** Start of Source **

Semantic entities are tightly coupled with the end application which translates the parsed syntactic information to sequence diagrams and then to abstract test cases. The semantic entities are defined from the perspective of interactions in a sequence diagram and are outlined below. The algorithm derives these entities from their syntactic counterparts1. 1) Actor or Component: The participants involved in an interaction are defined as actors and components. To diferentiate other participants from the system under test (SUT), component is always considered as the SUT. 2) Signal: The interaction between diferent participants is defined as a signal. 3) Attributes: The variables holding the status at diferent points of interaction are defined as attributes. 4) State: This refers to the initial, intermediate and final states of an interaction.
Semantic entities demand additional details for completeness. For example, if the value of an attribute is not given, it can not be initialized in its corresponding test case. Likewise, for each signal the corresponding actor needs to be identified. For each requirement, the direction of communication (incoming: towards the system under test or outgoing: from the system under test) should be identified. In cases where the algorithm lacks the desired ontology information, user input is demanded to update these values.
It is worth noting that the separation of the entities as syntactic (application independent but grammar dependent) and semantic (application dependent but grammar independent) gives more flexibility to the algorithm to be used in parts also in a diferent environment than the description language considered here. However, the mapping from the syntactic entities to their semantic counterparts can be completely automated with stricter rules or can be accomplished with user intervention and validation.
Example: From the sub-requirements ”[if the temperature of the battery is below Tmin] or [if the temperature of the battery exceeds Tmax], [charging approval has to be withdrawn]”, the identified Subjects ( Battery_Temperature and Charging_Approval) are mapped as Signals and the identified Objects ( Tmin and Tmax) are mapped as Attributes. Here, the identified Action withdrawn is also considered as an Attribute owing to the semantics of its corresponding Boolean Signal. Additionally, we can arrive at the Actor for Battery_Temperature as battery. However, the Actor of Charging_Approval is ambiguous (or rather unknown). Likewise, Attribute values should either be passed by the user or they remain uninitialized in the resulting test case.
1Note that the algorithm maps syntactic to semantic entities with more complex rules (including action types and verb types). In Table 1, we have presented only the most primitive ones for brevity. This diference is also detailed in the example where an Action is considered as an Attribute and a Subject is mapped to a Signal.

** End of Source **
** Start of Dataset extract **

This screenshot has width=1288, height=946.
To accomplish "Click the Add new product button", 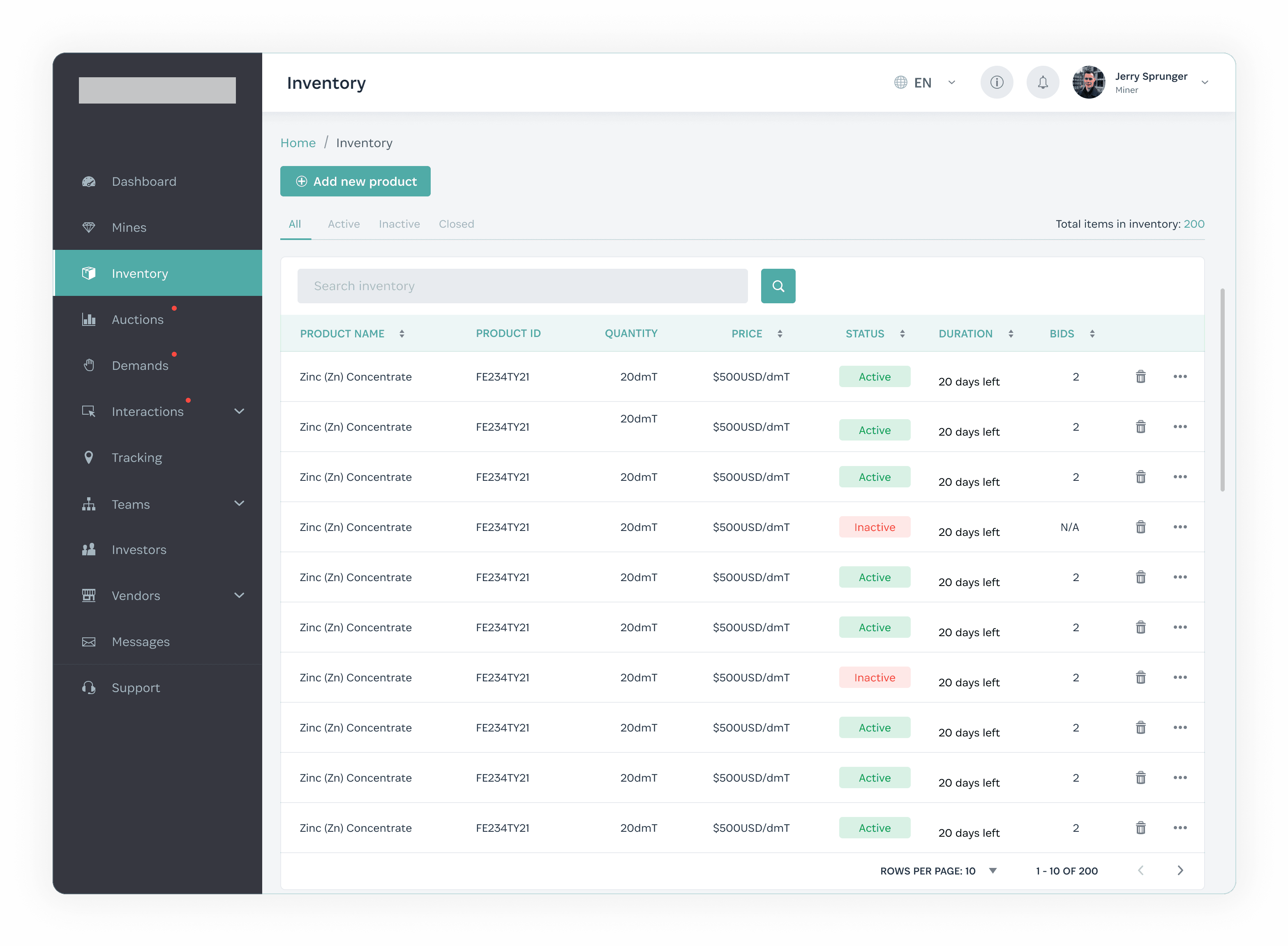I will coord(355,182).
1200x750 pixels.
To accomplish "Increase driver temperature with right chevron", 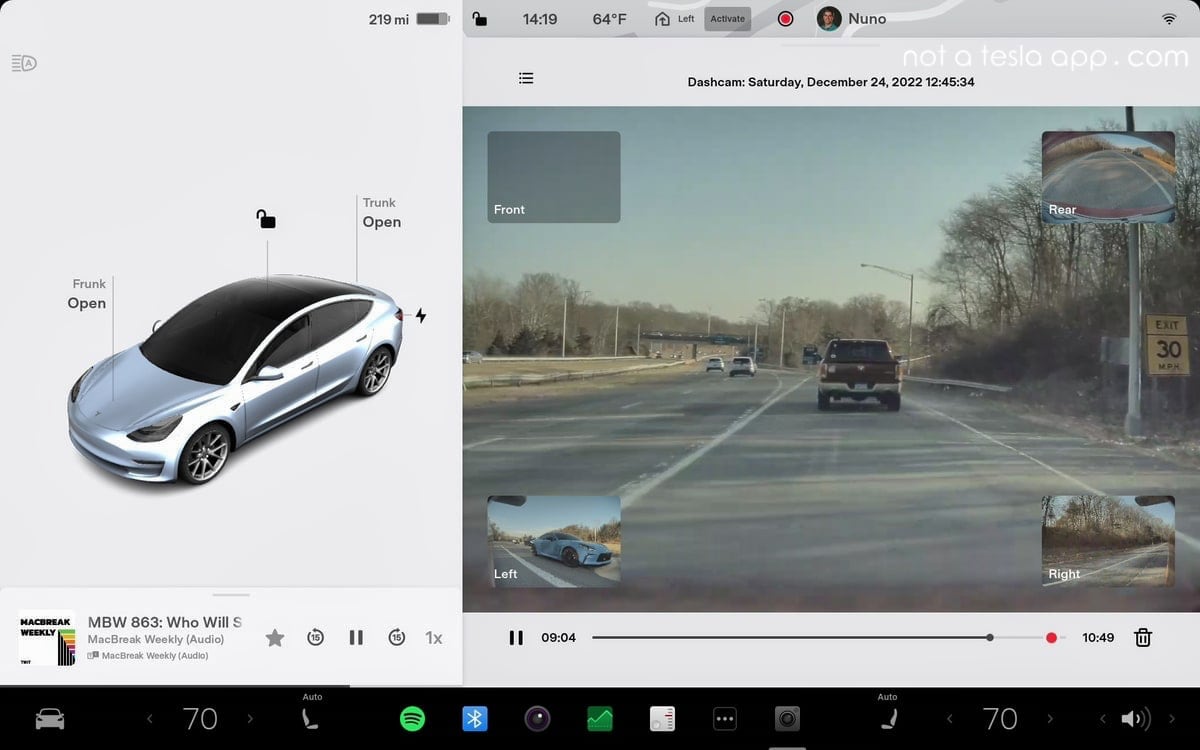I will pos(250,718).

** End of Dataset extract **

• **Given problem 1**: Please duplicate the part of the semantic entities passage starting with "Semantic entities demand" and going on through "update these values.".
• **Given problem 2**: Finish out the next part of the semantic entities passage, picking up after its final sentence.
The listing has no connection to the passage on semantic entities.

• **Task result 1**:
Semantic entities demand additional details for completeness. For example, if the value of an attribute is not given, it can not be initialized in its corresponding test case. Likewise, for each signal the corresponding actor needs to be identified. For each requirement, the direction of communication (incoming: towards the system under test or outgoing: from the system under test) should be identified. In cases where the algorithm lacks the desired ontology information, user input is demanded to update these values.

• **Task result 2**:
For the description of the formal requirements a simple text-based domain-specific language (DSL) is used, the ifak requirements description language (IRDL) [23]. This notation for requirement models was developed on the basis of UML sequence diagrams and is specially adapted to the needs of describing requirements as sequences. The IRDL defines a series of model elements (e.g. components, messages) with associated attributes (name, description, recipient, sender, etc.) and special model structures (behavior based on logical operators or time). Functional, behavior-based requirements are described textually using IRDL and can then be visualized graphically as sequence diagrams (Fig. 2).
Once the entities are mapped and validated, the algorithm forms IRDL relations for each clause and then combines them together to form relations for the whole requirement. IRDL defines mainly two types of relations: 1) Incoming messages: SUT receives these messages provided the guard expression evaluates to be true and then continues to the next sequence in an interaction. IRDL defines this class of messages as ’Check’. 2) Outgoing messages: SUT sends these messages to other interaction participants with the content defined in the signal. In IRDL, these messages are denoted as ’Message’.
Check(Actor->Component): Signal[guard expression];
Message(Component->Actor): Signal(signal content);
As an intermediate result, the user is shown the formulated IRDL relations along with the sequence diagram corresponding to the requirement and is asked if the IRDL and the corresponding sequence diagram are correct. In case the user wants to further modify the relation formulation, the algorithm repeats from the mapping of syntactic entities to semantic entities. This continues until the user confirms the model is satisfactory.
Example: IRDL relations for the example requirement ”If the temperature of the battery is below Tmin or it exceeds Tmax, charging approval has to be withdrawn”, after the abovementioned steps is shown in Fig. 2.
Textual representation (IRDL)
Graphical representation system battery unknown_actor State iState_001 at system; Check(battery->system):Battery_Temperature
[msg.value < Tmin || msg.value > Tmax]; Message(system->unknown_actor):
Charging_Approval(false); State fState_001 at system; iState_001
Battery_Temperature fState_001
Charging_Approval
The formalized requirements of the SUT can be combined to a specification model using existing methods for model synthesis [23]. The sequence elements described before, are transformed using a rule-based algorithm into equivalent elements of a UML state machine.
After model synthesis, test cases can be automatically generated from the state machine using an existing method for model-based test generation [24]. Selecting a specific graph-based coverage criteria such as ”all paths”, ”all decisions”, ”all places” or ”all transitions”, the state machine is transformed into a special form of a Petri net from which abstract test cases in the form of sequence diagrams can be generated. In this way, the approach allows modeling of even complex system behavior and applying graph-based coverage criteria to the entire system model.
The toolchain for requirements-based model and test case generation presented in the previous section is applied to an industrial use case from the e-mobility domain. The use case describes a system for charging approval of an electric vehicle in interaction with a charging station. The industrial use case was defined by AKKA and aims to provide a typical basic scenario and development workflow in software development for an automotive electronic control unit (ECU). It does so by defining requirements, using model-based software development and deploying the functionality on an ECU.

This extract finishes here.